WHAT THE TASK ASKS: Update the rows below by changing every instance of "element" to "component", and keep everything else the same.

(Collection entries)
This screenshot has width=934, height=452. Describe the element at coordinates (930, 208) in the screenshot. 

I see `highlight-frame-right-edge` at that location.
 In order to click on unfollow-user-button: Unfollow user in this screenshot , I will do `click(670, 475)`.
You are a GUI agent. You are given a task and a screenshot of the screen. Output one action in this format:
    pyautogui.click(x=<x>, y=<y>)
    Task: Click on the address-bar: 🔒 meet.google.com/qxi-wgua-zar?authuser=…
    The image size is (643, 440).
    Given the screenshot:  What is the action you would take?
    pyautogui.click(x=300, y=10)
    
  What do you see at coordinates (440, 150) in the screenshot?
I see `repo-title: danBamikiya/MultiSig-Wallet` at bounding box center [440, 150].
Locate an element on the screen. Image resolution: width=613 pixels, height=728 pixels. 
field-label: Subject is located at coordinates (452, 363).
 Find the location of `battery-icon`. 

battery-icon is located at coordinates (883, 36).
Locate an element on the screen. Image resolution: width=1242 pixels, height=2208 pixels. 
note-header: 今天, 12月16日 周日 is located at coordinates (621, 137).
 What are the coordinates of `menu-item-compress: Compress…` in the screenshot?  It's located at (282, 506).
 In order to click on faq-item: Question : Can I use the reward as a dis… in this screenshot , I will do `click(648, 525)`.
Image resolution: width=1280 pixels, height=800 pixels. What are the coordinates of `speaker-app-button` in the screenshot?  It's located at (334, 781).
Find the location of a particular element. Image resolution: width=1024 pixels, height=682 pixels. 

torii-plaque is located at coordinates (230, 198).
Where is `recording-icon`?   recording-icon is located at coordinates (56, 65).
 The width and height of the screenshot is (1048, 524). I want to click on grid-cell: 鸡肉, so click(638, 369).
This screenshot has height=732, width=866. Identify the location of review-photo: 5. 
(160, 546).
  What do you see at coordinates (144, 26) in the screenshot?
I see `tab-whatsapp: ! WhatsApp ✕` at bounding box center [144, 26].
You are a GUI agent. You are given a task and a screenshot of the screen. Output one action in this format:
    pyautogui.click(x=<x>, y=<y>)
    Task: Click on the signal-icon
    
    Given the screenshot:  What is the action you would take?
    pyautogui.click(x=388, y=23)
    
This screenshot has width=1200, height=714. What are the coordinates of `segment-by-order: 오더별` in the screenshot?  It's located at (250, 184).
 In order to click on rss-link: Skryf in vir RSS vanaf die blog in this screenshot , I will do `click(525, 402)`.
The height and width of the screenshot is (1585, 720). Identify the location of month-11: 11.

SOLUTION FOR THIS EXERCISE:
This screenshot has width=934, height=452. Describe the component at coordinates (930, 208) in the screenshot. 

I see `highlight-frame-right-edge` at that location.
 In order to click on unfollow-user-button: Unfollow user in this screenshot , I will do `click(670, 475)`.
You are a GUI agent. You are given a task and a screenshot of the screen. Output one action in this format:
    pyautogui.click(x=<x>, y=<y>)
    Task: Click on the address-bar: 🔒 meet.google.com/qxi-wgua-zar?authuser=…
    The image size is (643, 440).
    Given the screenshot:  What is the action you would take?
    pyautogui.click(x=300, y=10)
    
  What do you see at coordinates (440, 150) in the screenshot?
I see `repo-title: danBamikiya/MultiSig-Wallet` at bounding box center [440, 150].
Locate an component on the screen. Image resolution: width=613 pixels, height=728 pixels. 
field-label: Subject is located at coordinates (452, 363).
 Find the location of `battery-icon`. 

battery-icon is located at coordinates (883, 36).
Locate an component on the screen. Image resolution: width=1242 pixels, height=2208 pixels. 
note-header: 今天, 12月16日 周日 is located at coordinates (621, 137).
 What are the coordinates of `menu-item-compress: Compress…` in the screenshot?  It's located at (282, 506).
 In order to click on faq-item: Question : Can I use the reward as a dis… in this screenshot , I will do `click(648, 525)`.
Image resolution: width=1280 pixels, height=800 pixels. What are the coordinates of `speaker-app-button` in the screenshot?  It's located at (334, 781).
Find the location of a particular component. Image resolution: width=1024 pixels, height=682 pixels. 

torii-plaque is located at coordinates (230, 198).
Where is `recording-icon`?   recording-icon is located at coordinates (56, 65).
 The width and height of the screenshot is (1048, 524). I want to click on grid-cell: 鸡肉, so click(638, 369).
This screenshot has height=732, width=866. Identify the location of review-photo: 5. 
(160, 546).
  What do you see at coordinates (144, 26) in the screenshot?
I see `tab-whatsapp: ! WhatsApp ✕` at bounding box center [144, 26].
You are a GUI agent. You are given a task and a screenshot of the screen. Output one action in this format:
    pyautogui.click(x=<x>, y=<y>)
    Task: Click on the signal-icon
    
    Given the screenshot:  What is the action you would take?
    pyautogui.click(x=388, y=23)
    
This screenshot has width=1200, height=714. What are the coordinates of `segment-by-order: 오더별` in the screenshot?  It's located at (250, 184).
 In order to click on rss-link: Skryf in vir RSS vanaf die blog in this screenshot , I will do `click(525, 402)`.
The height and width of the screenshot is (1585, 720). Identify the location of month-11: 11.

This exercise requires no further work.